FleetBoston Financial has begun to feel ripple effects from the civil fraud charges filed by regulators last week, including a review by New York State officials of the implications for investors in the 529 college savings program that Fleet's Columbia Asset Management unit began managing in January.
Andrea Feirstein, a New York-based independent 529 plan consultant who advised the state on its switch to plan administrators including Columbia, said that New York was able to take account of the mutual fund trading scandals before completing its contract with Columbia. Some earlier state 529 contracts never contemplated a need to "fire" a plan administrator, she said, and some states have been stuck the past six months with managers that were battling through charges and settlement negotiations.
"Should the [federal and state] allegations [against Columbia] bear out, I think New York, having the advantage of recently negotiated its contract, should be able to protect itself," Feirstein said. "I think this will set a new standard going forward."
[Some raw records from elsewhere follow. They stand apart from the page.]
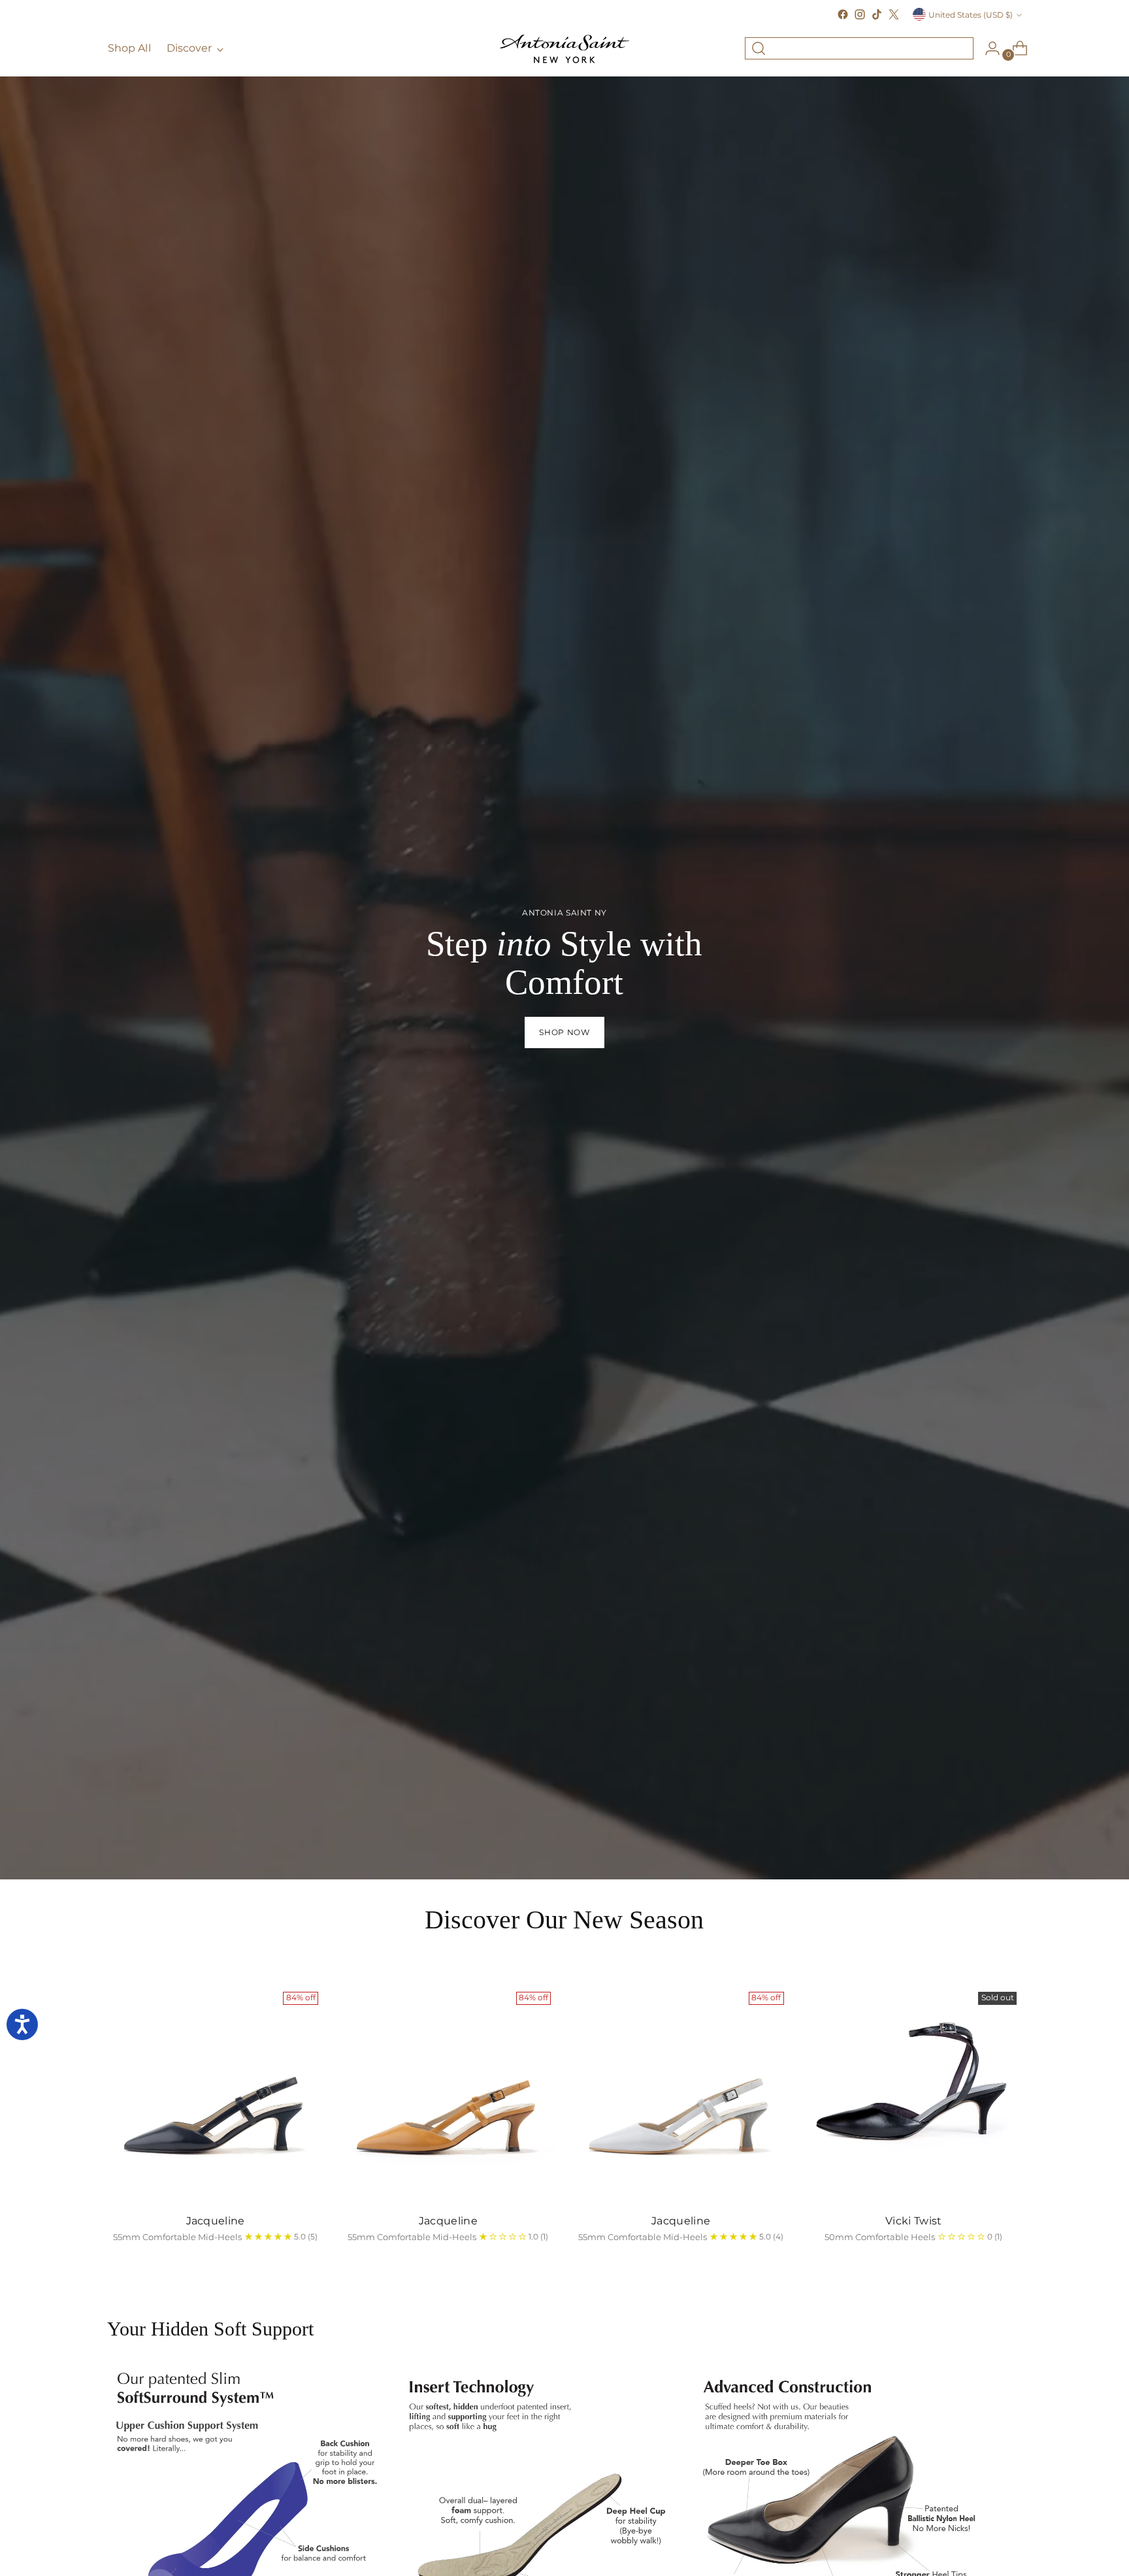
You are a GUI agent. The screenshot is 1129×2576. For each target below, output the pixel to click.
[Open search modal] (758, 48)
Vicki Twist (913, 2221)
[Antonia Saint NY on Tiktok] (877, 14)
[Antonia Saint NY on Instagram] (860, 14)
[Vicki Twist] (914, 2095)
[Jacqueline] (215, 2095)
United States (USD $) (970, 15)
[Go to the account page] (987, 48)
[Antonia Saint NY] (564, 48)
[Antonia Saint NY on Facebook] (843, 14)
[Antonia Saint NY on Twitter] (894, 14)
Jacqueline (215, 2221)
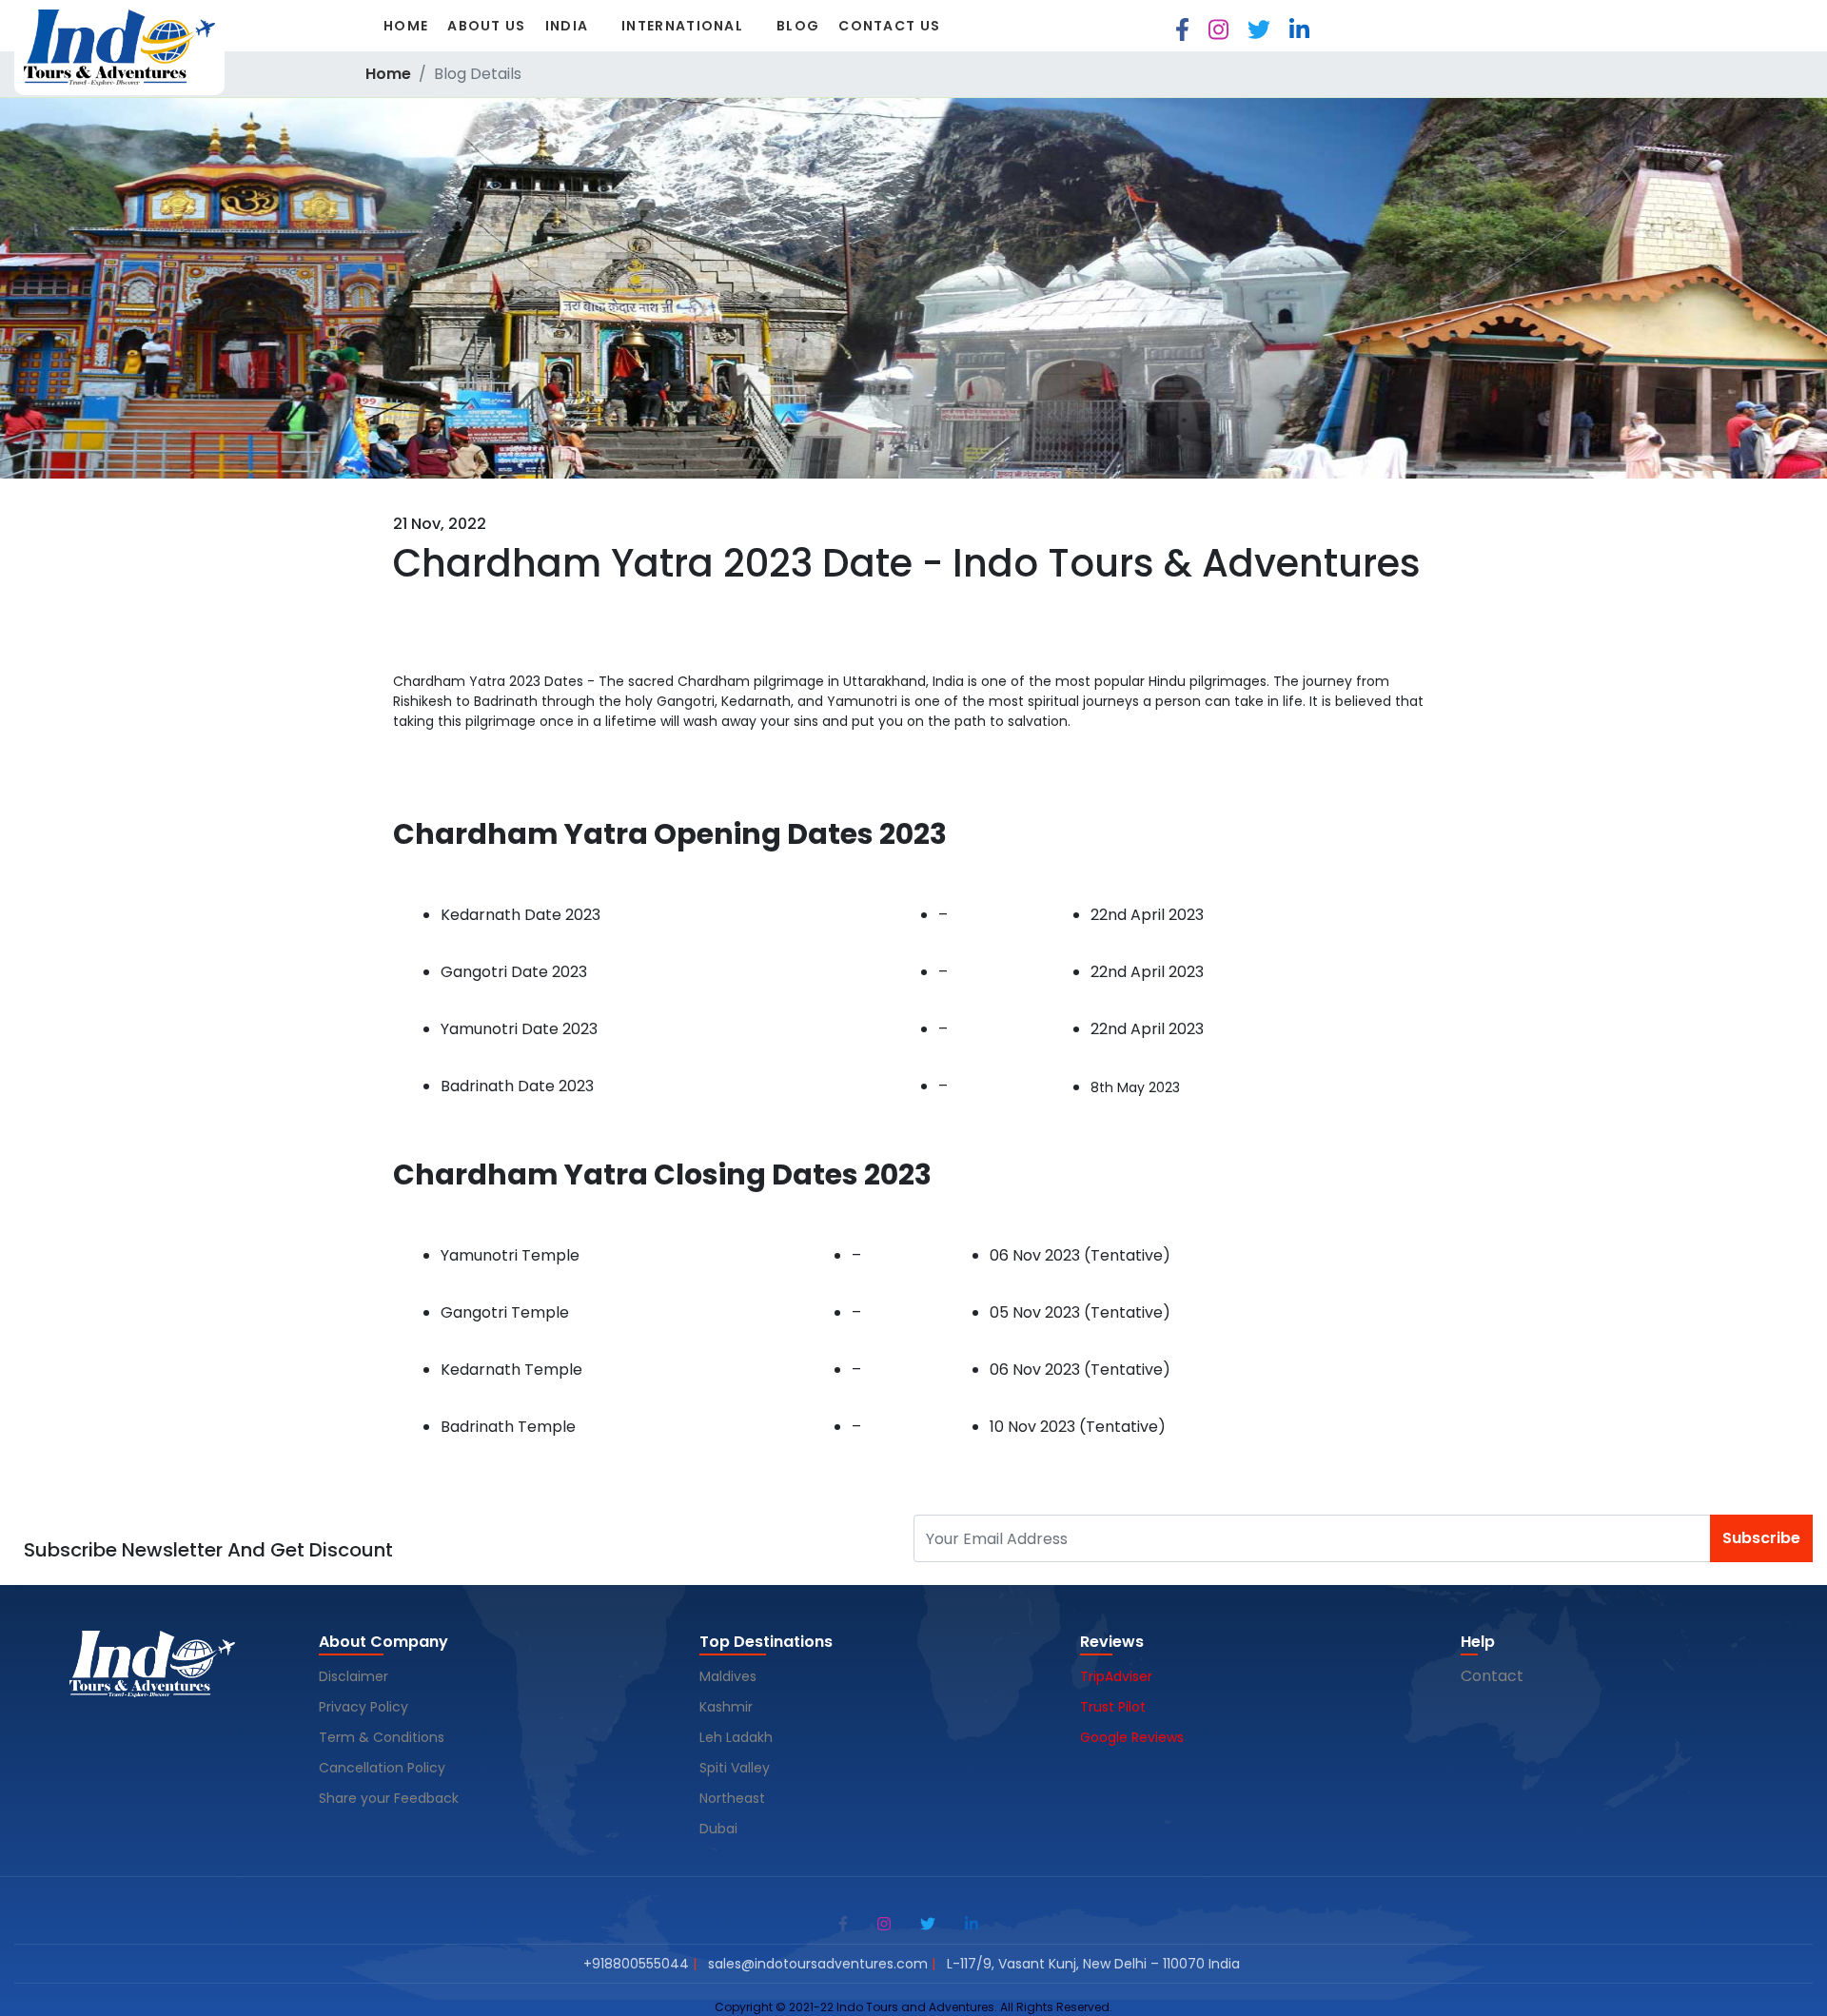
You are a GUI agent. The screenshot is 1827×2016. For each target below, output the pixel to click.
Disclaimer (353, 1676)
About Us (486, 25)
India (567, 25)
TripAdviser (1116, 1676)
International (682, 25)
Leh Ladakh (737, 1737)
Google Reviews (1132, 1737)
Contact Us (889, 25)
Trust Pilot (1113, 1706)
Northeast (732, 1798)
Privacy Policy (363, 1706)
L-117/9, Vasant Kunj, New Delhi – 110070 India (1093, 1963)
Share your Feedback (389, 1798)
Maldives (729, 1676)
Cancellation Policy (384, 1767)
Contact (1492, 1676)
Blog (797, 25)
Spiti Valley (734, 1767)
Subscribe (1761, 1538)
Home (405, 25)
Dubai (718, 1828)
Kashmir (727, 1706)
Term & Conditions (381, 1737)
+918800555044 (636, 1963)
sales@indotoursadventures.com (818, 1963)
Columbia, which began selling the New York 529 plan through advisers in January, said it has acquired 2,895 accounts with $20.7 million of assets. It was chosen last July, along with Vanguard, to succeed TIAA-CREF as the manager of the state's 529 college savings program. New York has the largest state program, with $2.5 billion of assets under management.
Fleet values its relationship with New York, Charles Salmans, a Fleet spokesman said, and is in "close communication with them on this matter."